** Saved data entries **
—————

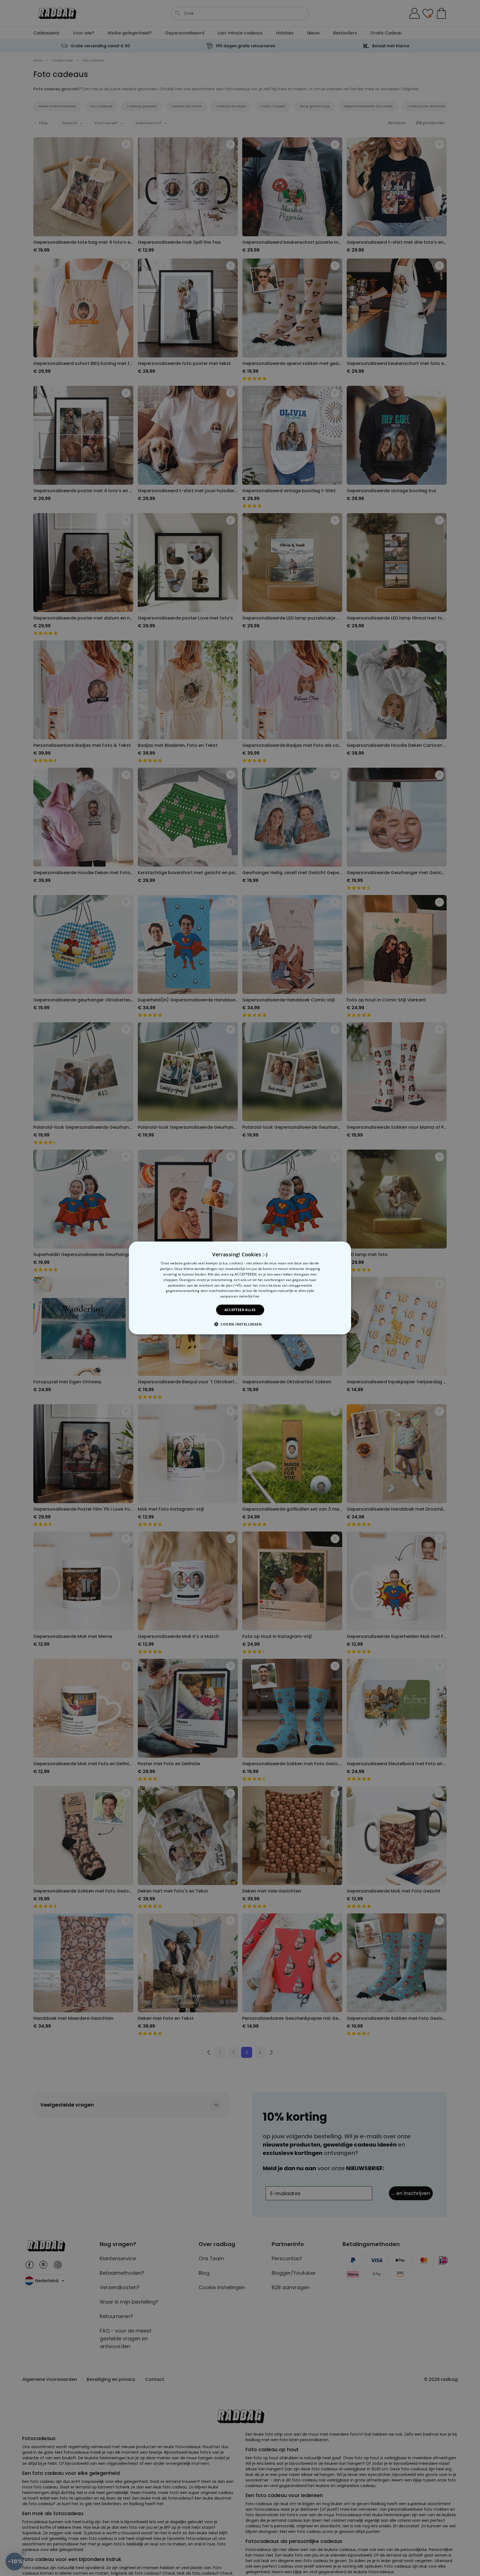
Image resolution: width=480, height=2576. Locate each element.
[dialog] (240, 1288)
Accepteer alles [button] (240, 1309)
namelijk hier (249, 1296)
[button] (240, 1324)
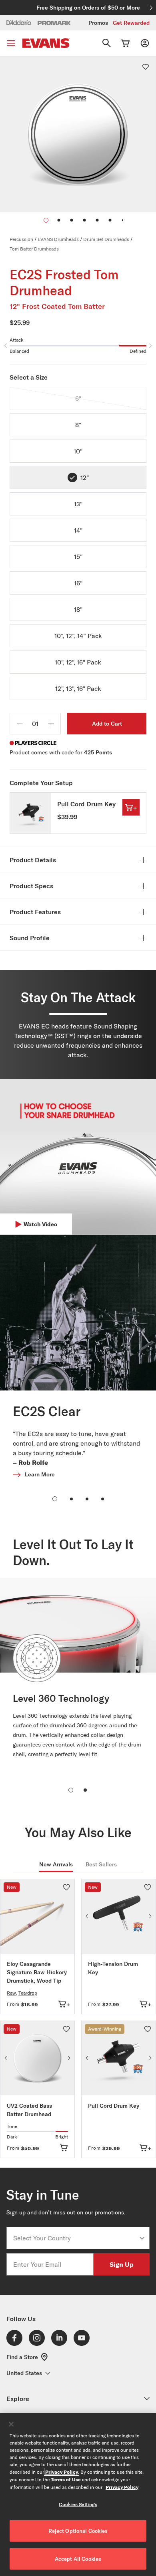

—————

** Exercise brief **
From the first line to the last, repeat the records above exactly, leaving out the pictures.

** Written answer **
Image resolution: width=480, height=2576. Locate each element.
[dialog] (240, 1288)
Accepteer alles [button] (240, 1309)
namelijk hier (249, 1296)
[button] (240, 1324)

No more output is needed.